Effective governance is based on five non-negotiable pillars:

  1. Accountability: Even if the AI ​​acts alone, humans remain the legal and moral guarantor. Traceability must be absolute.
  2. Transparency: An employee should always know if they are interacting with a colleague or agent. Opacity is the enemy of adoption.
  3. Reliability and Security: In a world where cyber threats are evolving, agents must be resistant to manipulation and logical errors.
  4. Confidentiality: Respecting personal data is not an option, it is the basis of trust.
  5. Sustainability: We can no longer ignore the carbon footprint of massive calculations. Responsible AI is also sober AI.

“Governance is not a constraint, it is a balance. It is the compass that allows you to navigate the fog of rapid innovation without hitting regulatory icebergs. »

The challenges of autonomy: governing by design

Unlike traditional software, agentic systems are dynamic. They evolve. Therefore, governance must be integrated from the first line of code, what experts call Governance by Design.

It is not a question of overloading a prototype with rigid rules, but of defining evolving “guardrails”. For example, a customer service agent may have the autonomy to grant a refund of up to 50 euros, but must hand over to a human beyond this threshold. This is called scoping: precisely defining the limits of the action.

The agent catalog: so as not to lose track

As companies deploy dozens, then hundreds, of agents (HR, marketing, logistics), the risk of “ghost agents” increasing. Maintain an up-to-date catalog:

  • Who created this agent?
  • What is its mission?
  • What are its accesses?

becomes a top priority for IT and legal departments.

A 360-degree monitoring framework

To turn these principles into reality, companies are now adopting structured monitoring frameworks.
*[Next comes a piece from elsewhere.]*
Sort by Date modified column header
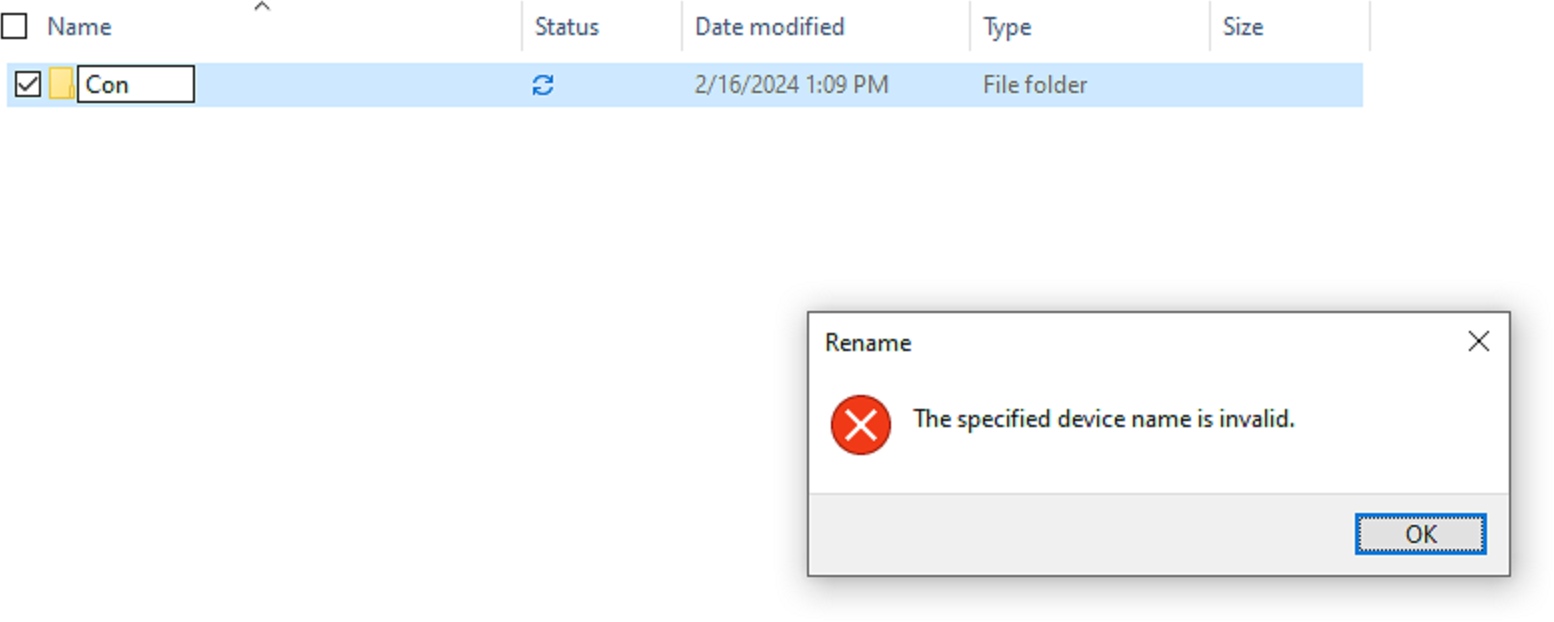Screen dimensions: 1554x622 [x=769, y=27]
Here is how they are organized:

Domain Key Actions
Compliance & Risk Audits, alignment with the AI ​​Act, ethical impact assessments.
Quality & Reliability Measurement of task precision, latency management.
Agentic Controls Sandboxing (isolated testing area), spending limits and human override mechanisms.
User Experience Integration of feedback (feedback loops) and explainability of decisions.
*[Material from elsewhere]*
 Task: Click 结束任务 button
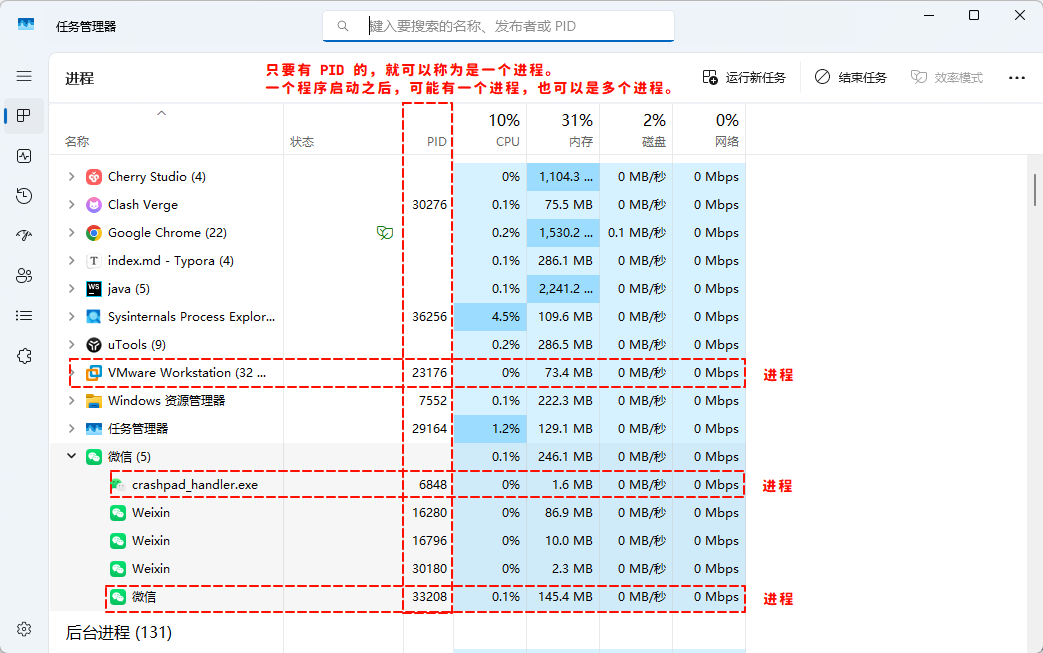point(850,78)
The human factor: culture stronger than strategy

Here we come to the heart of the matter. One might believe that governance is a matter for technicians and lawyers. This is a mistake. The success of agentic AI depends above all on company culture.
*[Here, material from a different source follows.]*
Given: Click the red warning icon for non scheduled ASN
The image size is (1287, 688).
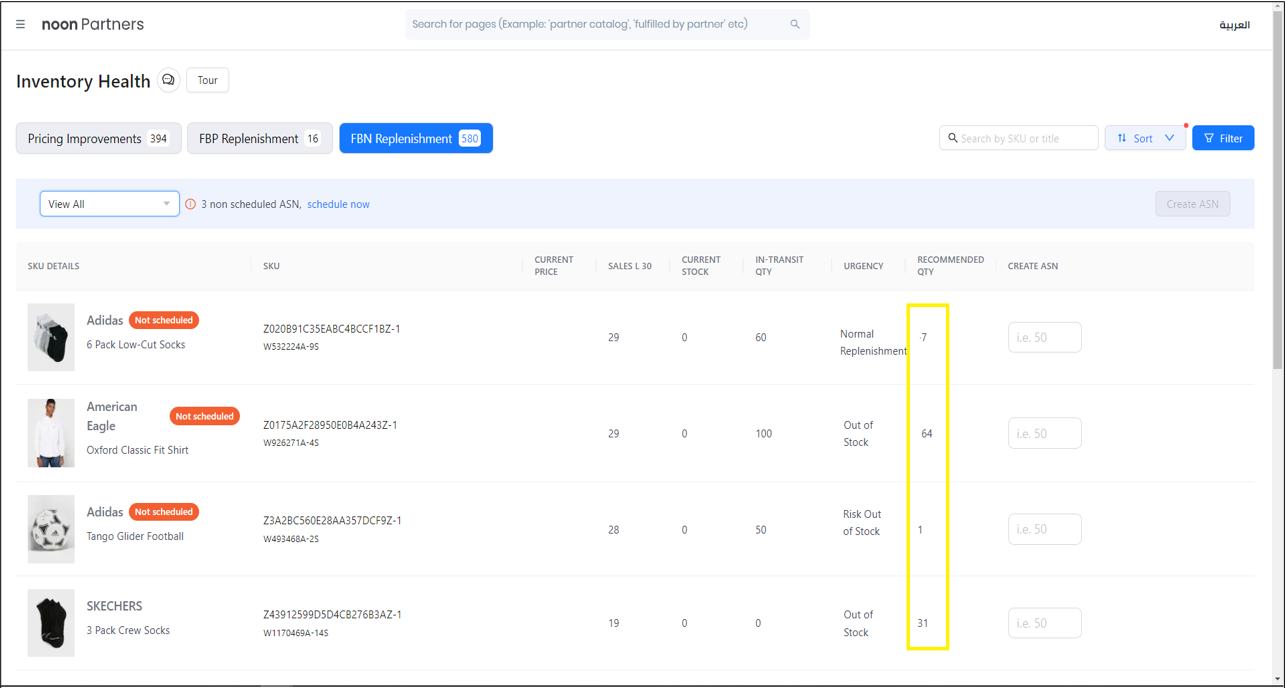Looking at the screenshot, I should pyautogui.click(x=191, y=205).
Today, with tools like Microsoft Copilot 365, the creation of agents becomes accessible to non-technical profiles. This is called “inclusive creation”. If your employees are afraid of AI or don’t understand its limitations, they won’t use it, or worse, they will use it poorly.

Governance must therefore be intuitive. It must involve training, awareness-raising and, above all, practical experimentation. Humans should not be “in the loop” just to monitor errors, but to guide the AI ​​towards meaningful goals.

Autonomy under control

Agentic AI is not a technology that you “install”. It is a capacity that we cultivate. By combining structured supervision and adaptive mechanisms, companies transform machine autonomy into a trusted force.

Governance is not the brakes of a racing car; it is the high-performance braking system that allows the driver to take turns faster, in complete safety. Ultimately, the path to trustworthy AI is through empowering people. Because they are the ones who, on a daily basis, will give ethical and strategic meaning to the actions of their agents.